Bacteria from 'nose' to 'tail'
Cells are full of complex systems of which the origins are a mystery. In bacteria nineteen different systems based on 'smell' are known, so-called chemosensory systems (see frame). In the study published, the researchers found an ancestral chemosensory system of the model species of the bacterium Escherichia coli in several other bacteria like the pathogenic bacterium Pseudomonas aeruginosa and in Vibrio cholerae, the bacterium that causes cholera. Furthermore, the study revealed the origin of the chemosensory system of E. coli, including the evolutionary steps that led to the modern E. coli. These findings may help in the development of anti-microbial remedies using the chemosensory system as a target. From Leiden co-corresponding author Ariane Briegel, Professor of Ultrastructural biology at the Institute of Biology Leiden, and Ph.D. student and second author Wen Yang were involved in the study.
Bacteria move based on chemosensory 'smell' signals in their surroundings. The 'smell' signals reach the bacterium through its 'nose," activating a system within the bacterium to control the spinning direction of the flagella. Flagella are rotating 'tails' that many bacteria use to navigate their environment. They guide the bacterium towards something attractive and away from something repelling. These 'smell' signals are very important for pathogenic bacteria to be able to invade their host.
System under stress
When the researchers looked at the bacteria under stress conditions by starvation, they discovered that under these conditions, a different form of the chemosensory system appeared in the Vibrio cholerae and Pseudomonas aeruginosa bacteria.
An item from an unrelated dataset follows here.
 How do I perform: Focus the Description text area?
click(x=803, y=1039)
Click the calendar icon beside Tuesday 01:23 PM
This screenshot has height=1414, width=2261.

Tracing the evolutionary history of the system, it turned out to be the ancestral form of the system that is present in E. coli. The researchers discovered that this ancient form took over another chemosensory system in a series of evolutionary steps and gained control of the flagellar motor. The combination of the two systems now makes up the chemosensory system in modern E. coli bacteria. This finding shows an example of how complex systems were being repurposed during evolution.
The researchers were able to study the bacteria with the use of cryo-electron microscopy and bioinformatics. Inside a cryo-electron microscope, the temperature is almost 200°C below zero. By freezing microbes very quickly they are pristinely preserved in a glass-like ice. With cryotomography, the researchers take hundreds of photos of bacteria in different stages and are able to reconstruct the microbes in three dimensions at macromolecular resolution. Briegel and others collected the data at Caltech, Pasadena, California. Leiden holds similar cryo-electron microscopy facilities at the Netherlands Center for Electron Nanoscopy (NeCEN), where Briegel holds a position as co-director.